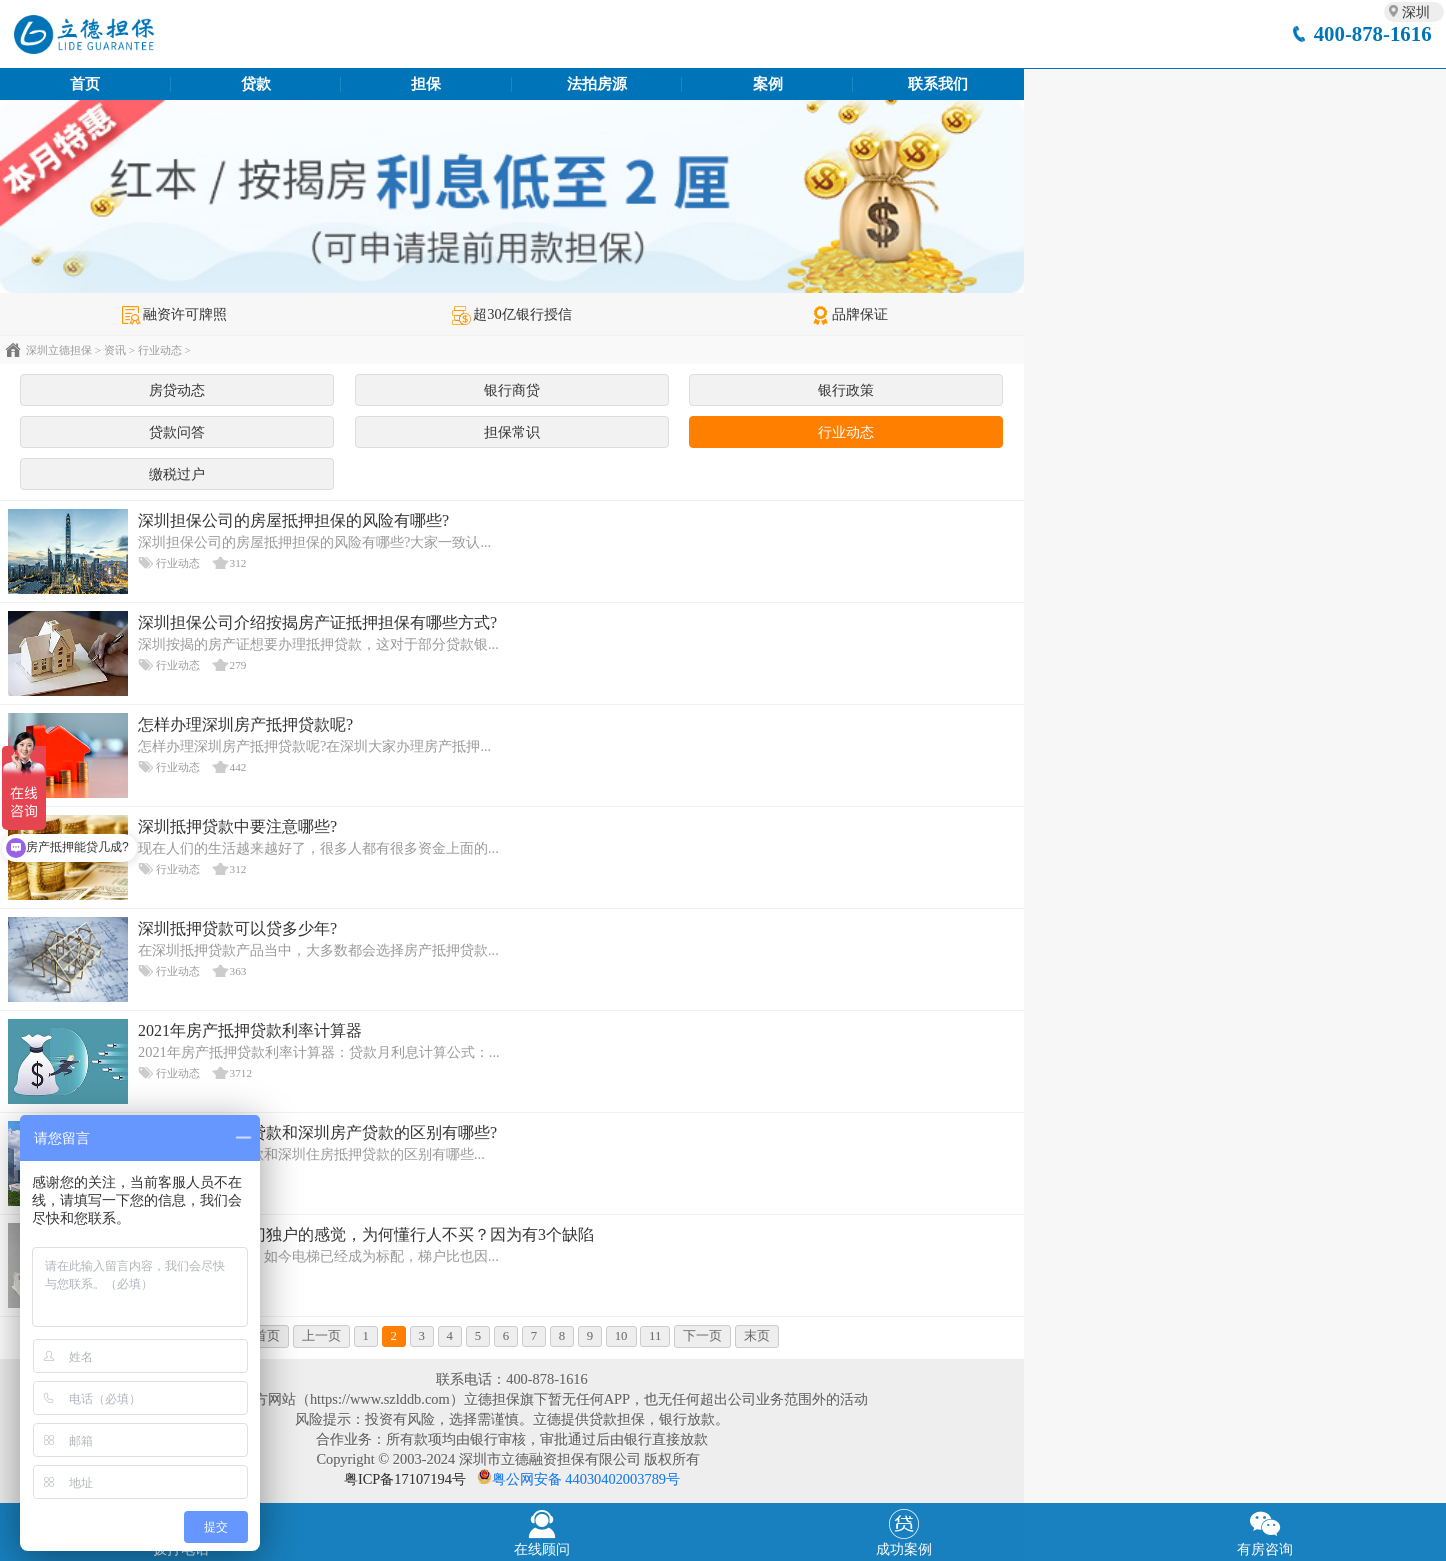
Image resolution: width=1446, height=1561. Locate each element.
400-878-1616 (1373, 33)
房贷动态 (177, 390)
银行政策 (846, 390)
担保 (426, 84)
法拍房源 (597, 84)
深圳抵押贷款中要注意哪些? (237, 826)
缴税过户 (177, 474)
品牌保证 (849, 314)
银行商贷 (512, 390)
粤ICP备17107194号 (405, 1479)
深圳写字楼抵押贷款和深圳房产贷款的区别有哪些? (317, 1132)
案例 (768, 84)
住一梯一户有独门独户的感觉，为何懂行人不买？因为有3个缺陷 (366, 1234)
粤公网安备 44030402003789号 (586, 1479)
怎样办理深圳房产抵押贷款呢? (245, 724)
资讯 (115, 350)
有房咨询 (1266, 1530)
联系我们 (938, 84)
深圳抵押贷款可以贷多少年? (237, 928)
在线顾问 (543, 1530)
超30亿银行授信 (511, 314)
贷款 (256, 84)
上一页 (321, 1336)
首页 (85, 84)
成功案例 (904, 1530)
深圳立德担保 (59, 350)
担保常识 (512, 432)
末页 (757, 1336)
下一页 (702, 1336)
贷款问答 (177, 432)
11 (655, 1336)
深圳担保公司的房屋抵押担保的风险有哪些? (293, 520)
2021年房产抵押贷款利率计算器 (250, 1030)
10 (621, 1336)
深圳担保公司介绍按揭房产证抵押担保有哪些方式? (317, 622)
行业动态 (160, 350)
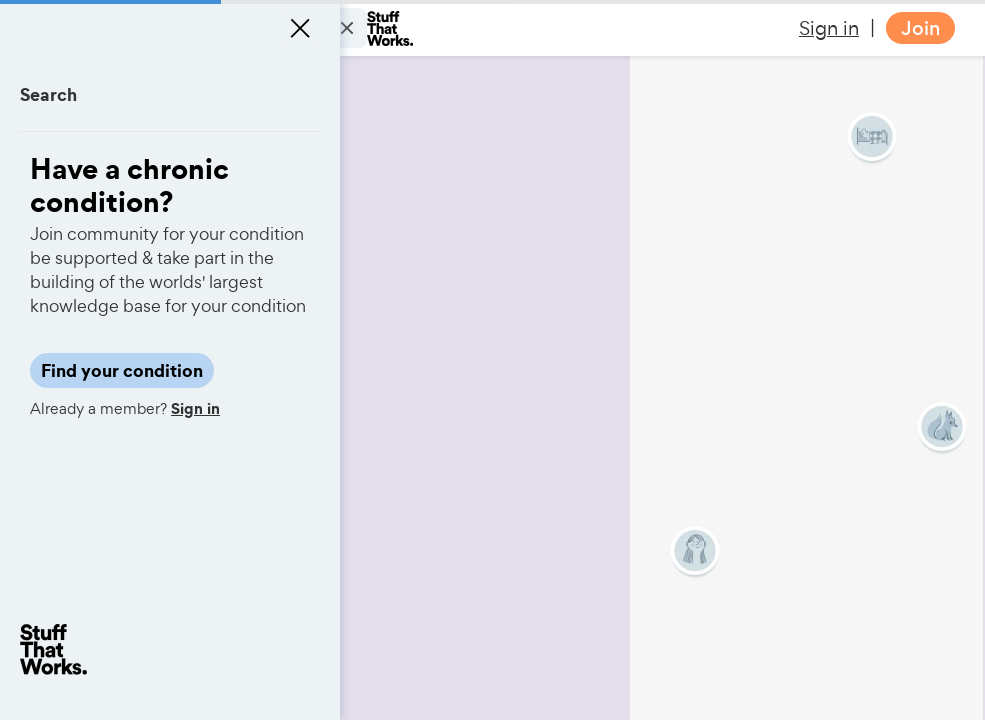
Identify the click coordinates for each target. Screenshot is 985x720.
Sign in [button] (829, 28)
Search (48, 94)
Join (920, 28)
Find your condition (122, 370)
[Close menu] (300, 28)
---
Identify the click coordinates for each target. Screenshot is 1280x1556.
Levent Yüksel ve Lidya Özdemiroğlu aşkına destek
...
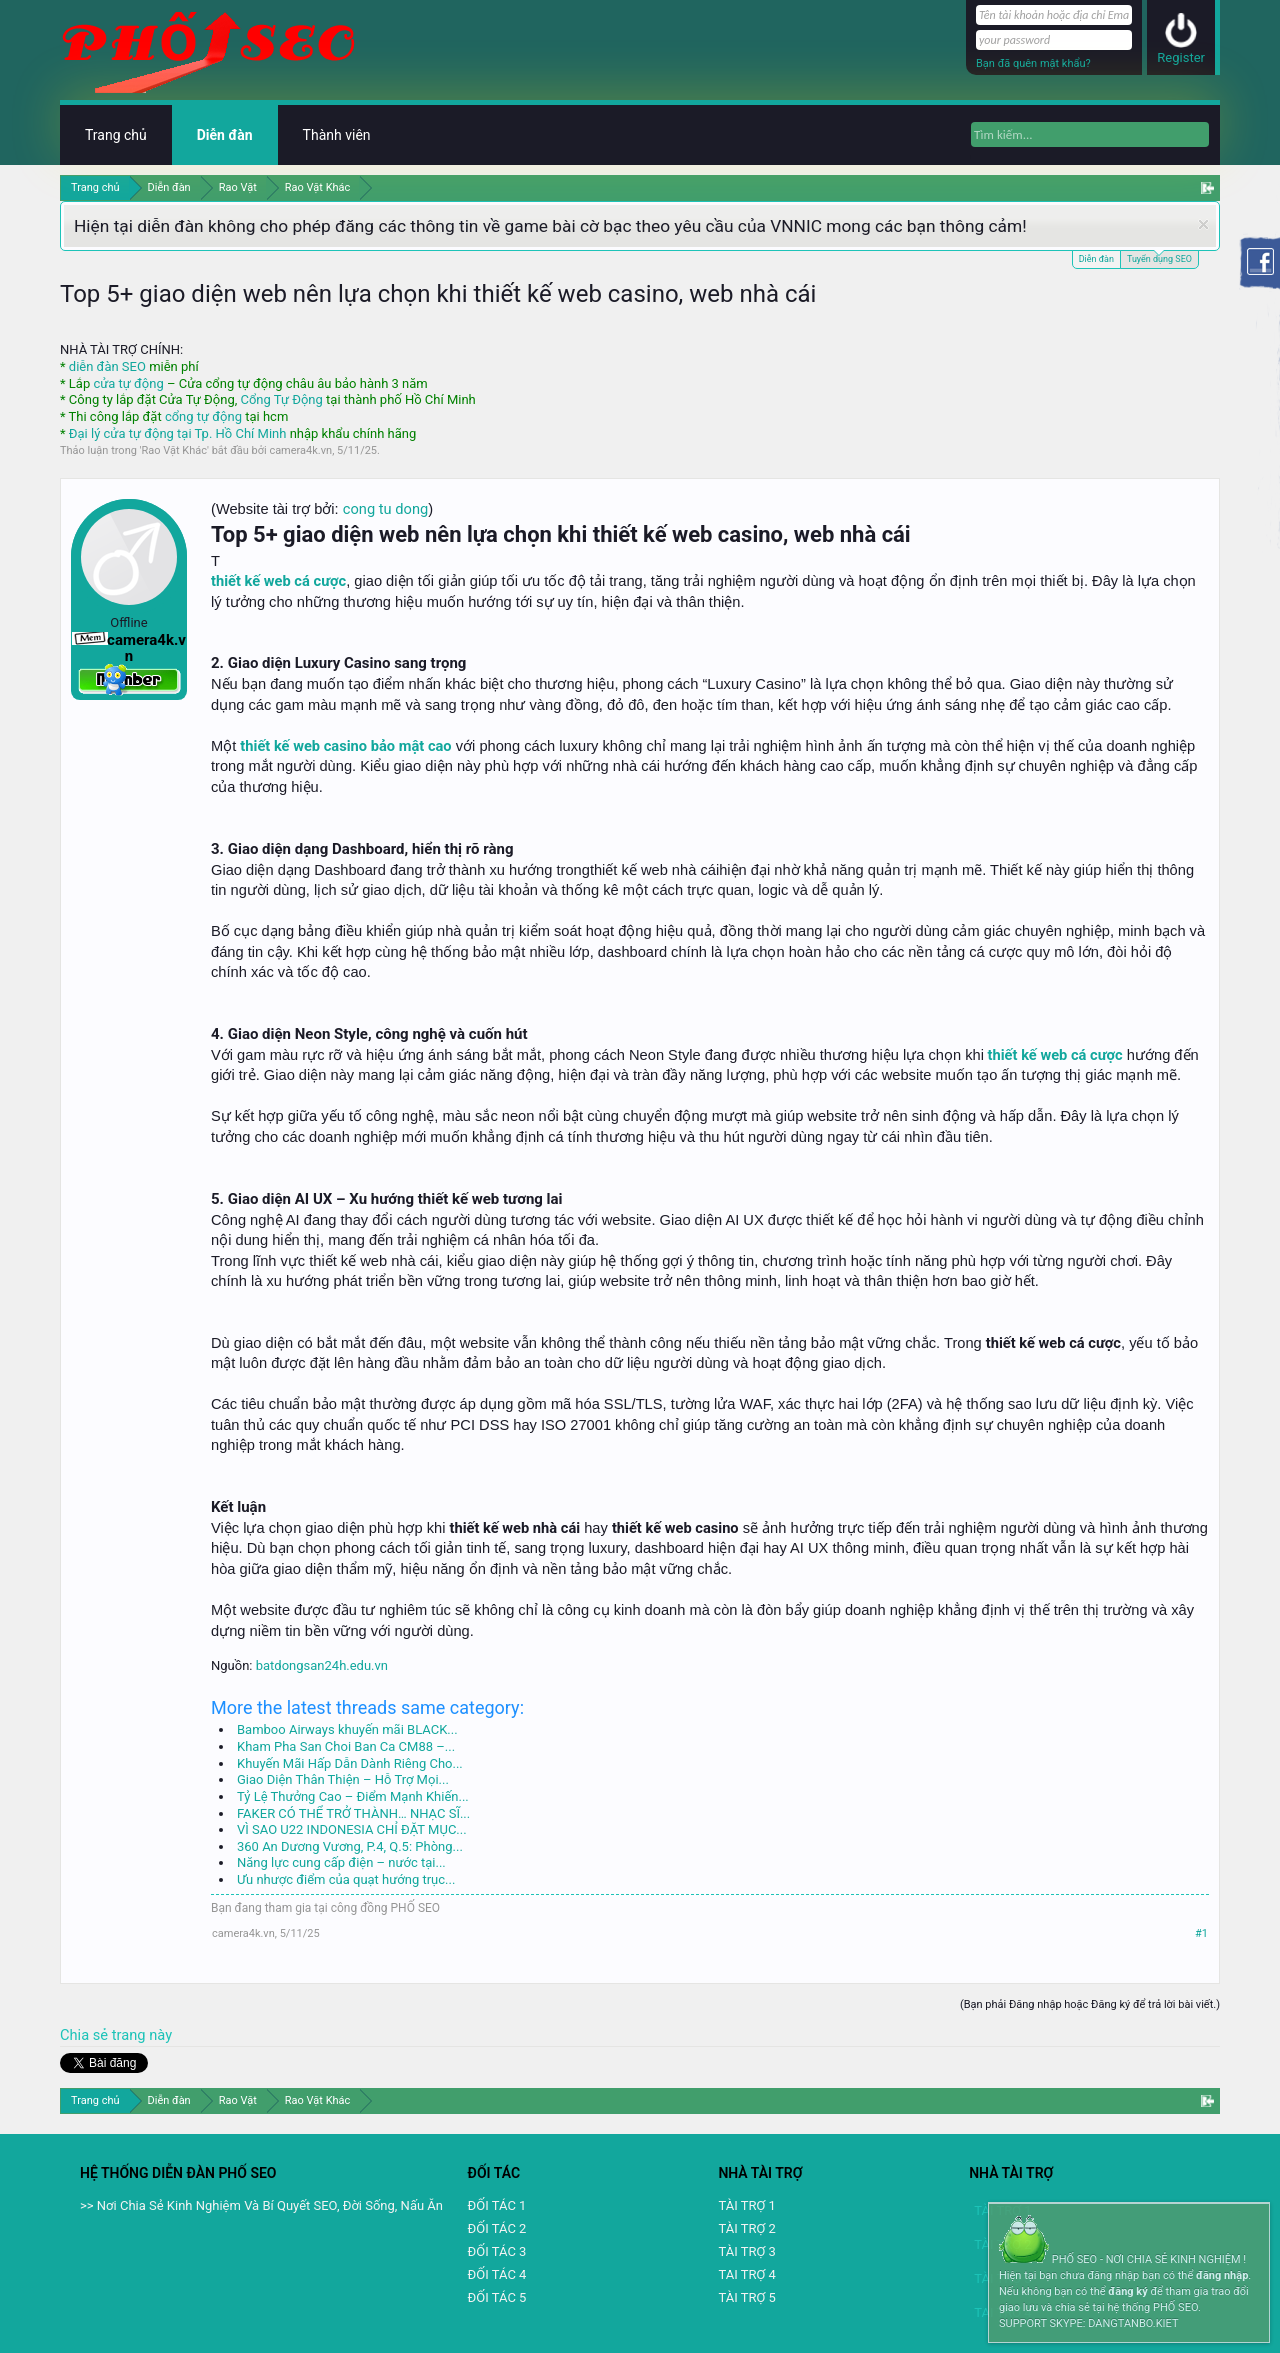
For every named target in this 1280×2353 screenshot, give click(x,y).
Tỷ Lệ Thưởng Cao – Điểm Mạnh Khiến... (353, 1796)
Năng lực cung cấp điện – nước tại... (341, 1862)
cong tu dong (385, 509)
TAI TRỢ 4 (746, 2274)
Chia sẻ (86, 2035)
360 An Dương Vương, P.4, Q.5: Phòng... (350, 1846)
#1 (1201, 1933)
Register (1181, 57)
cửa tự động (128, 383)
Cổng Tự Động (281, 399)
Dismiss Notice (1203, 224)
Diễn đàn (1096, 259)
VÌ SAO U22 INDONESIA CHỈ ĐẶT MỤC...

Exercise directions: Convert the data from the line with "房贷动态 (177, 390)" through the line with "超30亿银行授信 (511, 314)" into a numbered list, and skip any blank lines.

Answer to the task:
1. 房贷动态 (177, 390)
2. 银行政策 (846, 390)
3. 担保 (426, 84)
4. 法拍房源 (597, 84)
5. 深圳抵押贷款中要注意哪些? (237, 826)
6. 缴税过户 (177, 474)
7. 品牌保证 (849, 314)
8. 银行商贷 (512, 390)
9. 粤ICP备17107194号 (405, 1479)
10. 深圳写字楼抵押贷款和深圳房产贷款的区别有哪些? (317, 1132)
11. 案例 (768, 84)
12. 住一梯一户有独门独户的感觉，为何懂行人不买？因为有3个缺陷 (366, 1234)
13. 粤公网安备 44030402003789号 (586, 1479)
14. 怎样办理深圳房产抵押贷款呢? (245, 724)
15. 资讯 (115, 350)
16. 有房咨询 (1266, 1530)
17. 联系我们 (938, 84)
18. 深圳抵押贷款可以贷多少年? (237, 928)
19. 在线顾问 (543, 1530)
20. 超30亿银行授信 (511, 314)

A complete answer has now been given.